修回日期: 2013-11-26
接受日期: 2013-12-27
在线出版日期: 2014-02-18
NDRG2(N-mycdown stream regulated gene)基因是多种癌症的候选抑癌基因, 并在肝纤维化的发生发展中扮演重要角色, 通过抑制肝星形细胞激活、促进细胞外基质降解、调节肝细胞再生、增强肝细胞缺氧应激能力等多种途径调节肝纤维化进程. 本文就NDRG2与肝纤维化的关系作一综述.
核心提示: 本文就NDRG(N-mycdown stream regulated gene)基因对肝星形细胞(hepatic stellate cell, HSC)激活、肝细胞外基质降解、肝细胞再生、肝细胞缺氧应激损伤等几方面, 探讨NDRG2基因影响肝纤维化的机制.

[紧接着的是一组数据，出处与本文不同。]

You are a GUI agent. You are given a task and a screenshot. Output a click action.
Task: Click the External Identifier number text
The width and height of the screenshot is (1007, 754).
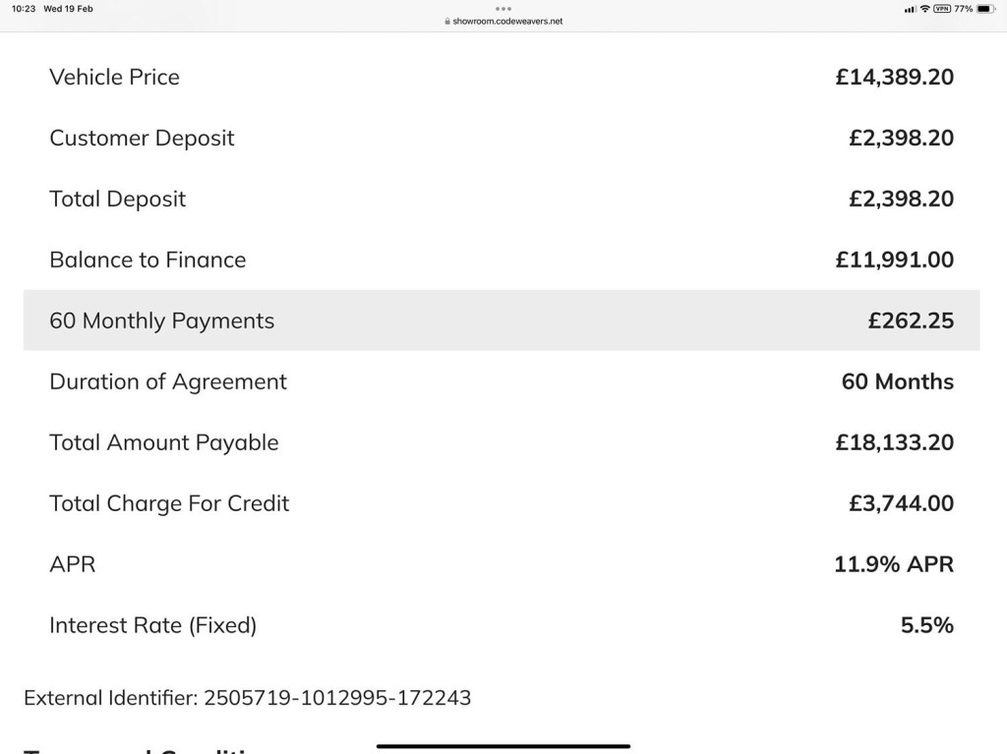point(336,698)
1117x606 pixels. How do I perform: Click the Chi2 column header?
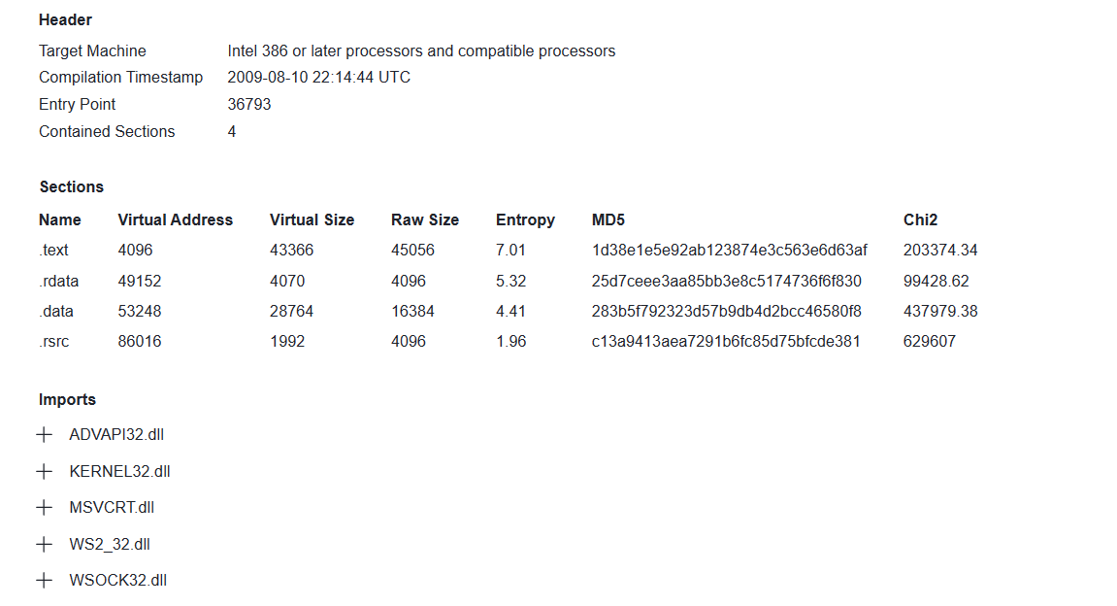pyautogui.click(x=920, y=219)
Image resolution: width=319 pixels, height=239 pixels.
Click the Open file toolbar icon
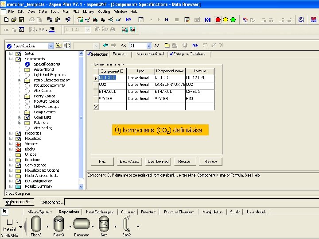[14, 19]
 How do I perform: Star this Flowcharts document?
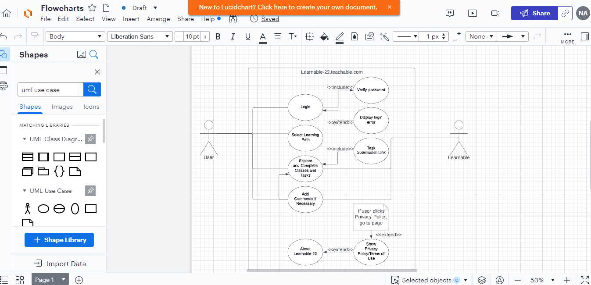(92, 8)
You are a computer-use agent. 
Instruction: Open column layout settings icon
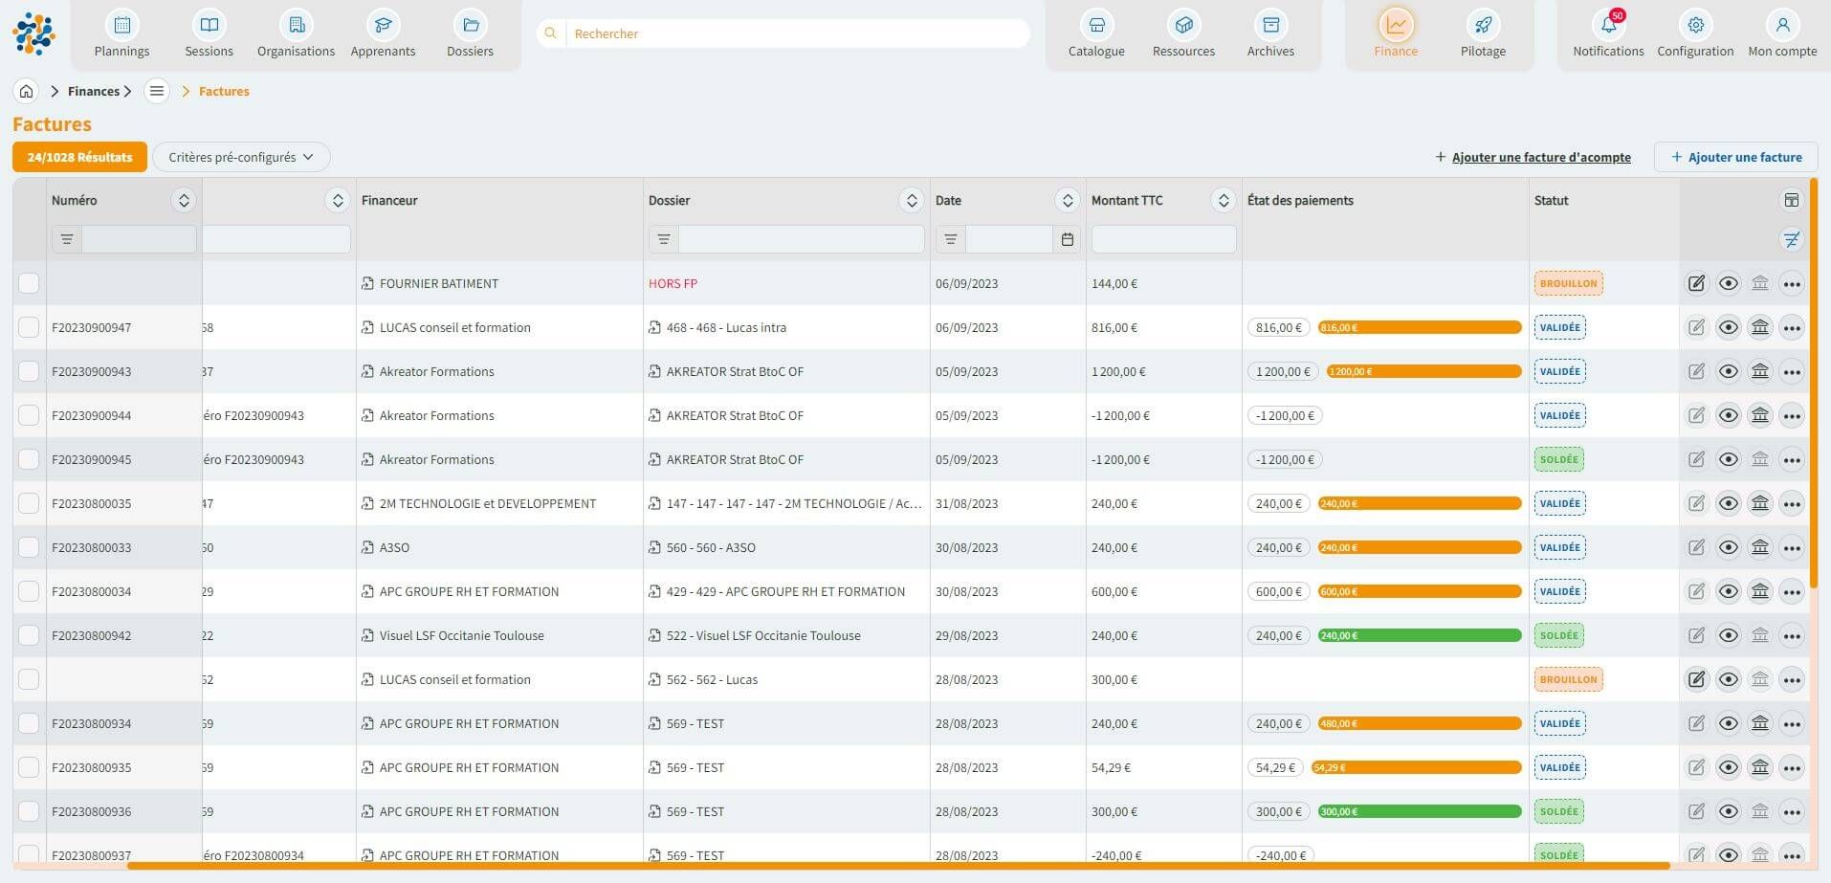(1791, 200)
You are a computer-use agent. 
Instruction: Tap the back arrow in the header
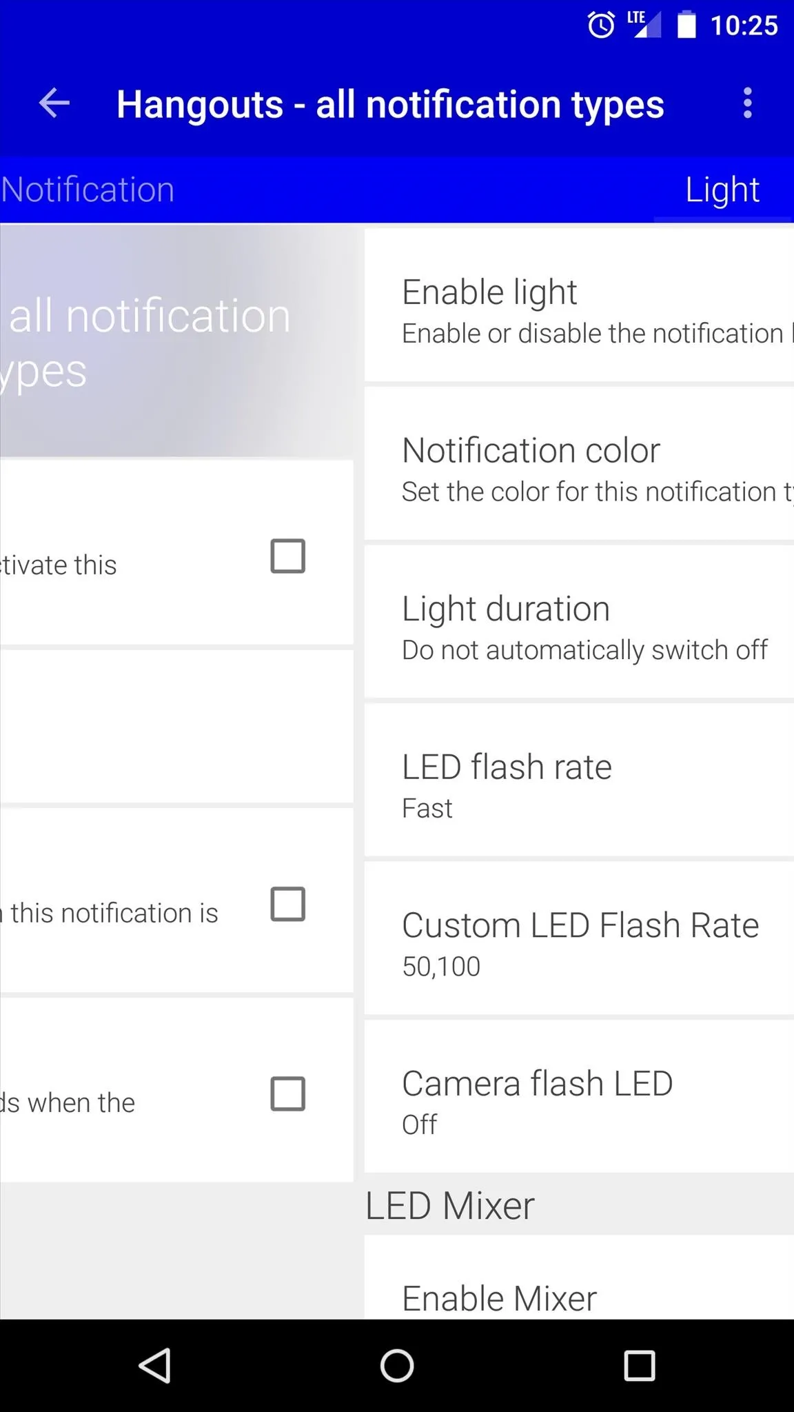tap(54, 103)
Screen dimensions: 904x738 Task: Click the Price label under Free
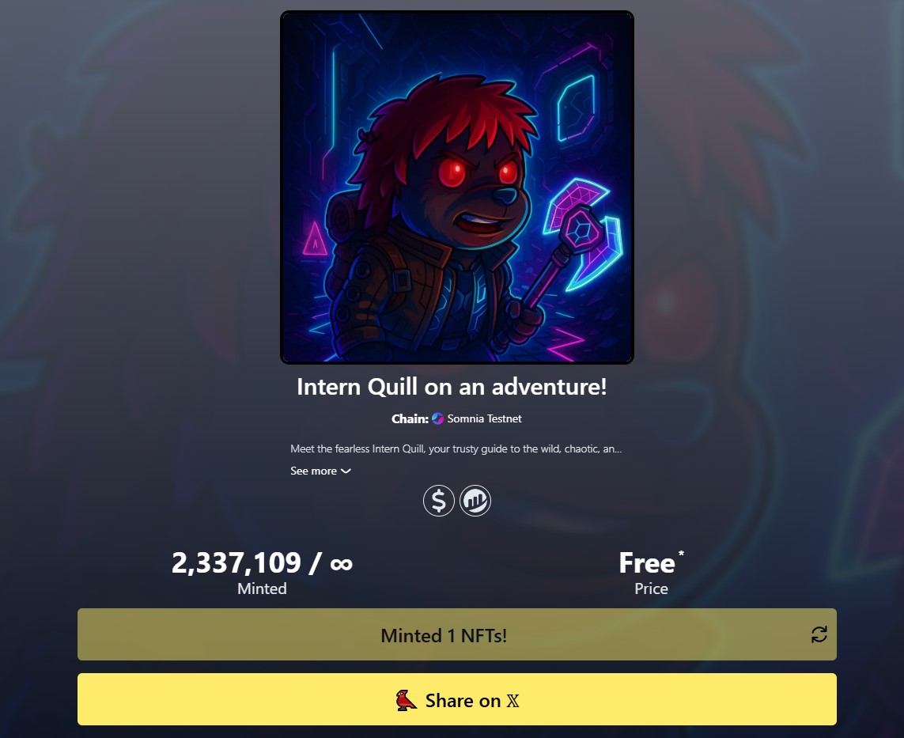(x=652, y=589)
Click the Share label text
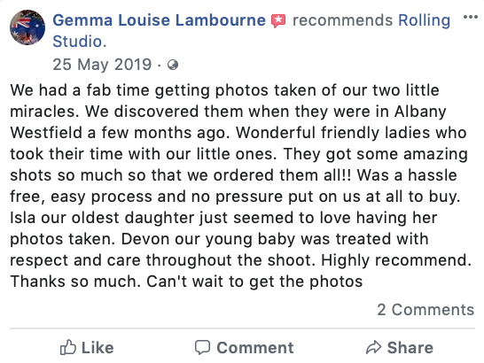This screenshot has width=484, height=363. click(410, 348)
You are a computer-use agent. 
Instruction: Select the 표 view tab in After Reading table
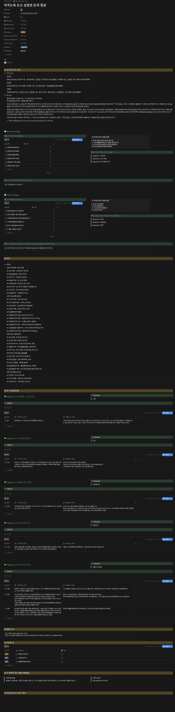(x=7, y=203)
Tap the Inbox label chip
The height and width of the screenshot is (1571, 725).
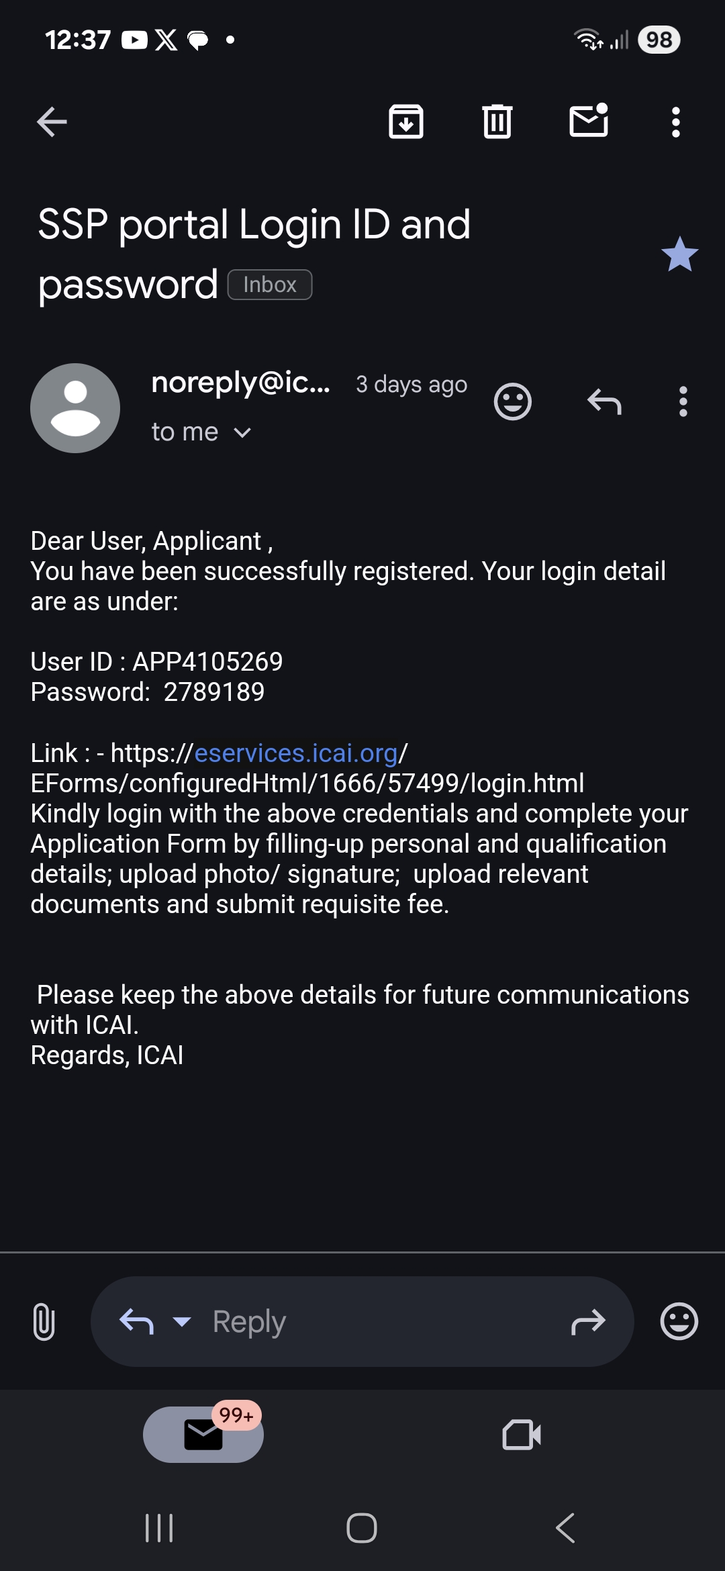click(270, 285)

引文著录: 马继征, 刘绍能, 陈兰羽, 姚乃礼. NDRG2与肝纤维化相关性的研究进展. 世界华人消化杂志 2014; 22(5): 637-641
Revised: November 26, 2013
Accepted: December 27, 2013
Published online: February 18, 2014
N-mycdown stream-regulated gene 2 (NDRG2) is a potential regulator of liver fibrosis. Enhanced NDRG2 expression inhibits hepatic stellate cell activation, promotes the degradation of extracellular matrix, and regulates the regeneration of the liver. In addition, NDRG2 contributes to an enhanced capacity of liver and other tissues to hypoxic stresses. This article reviews the relationship between NDRG2 expression and liver fibrosis.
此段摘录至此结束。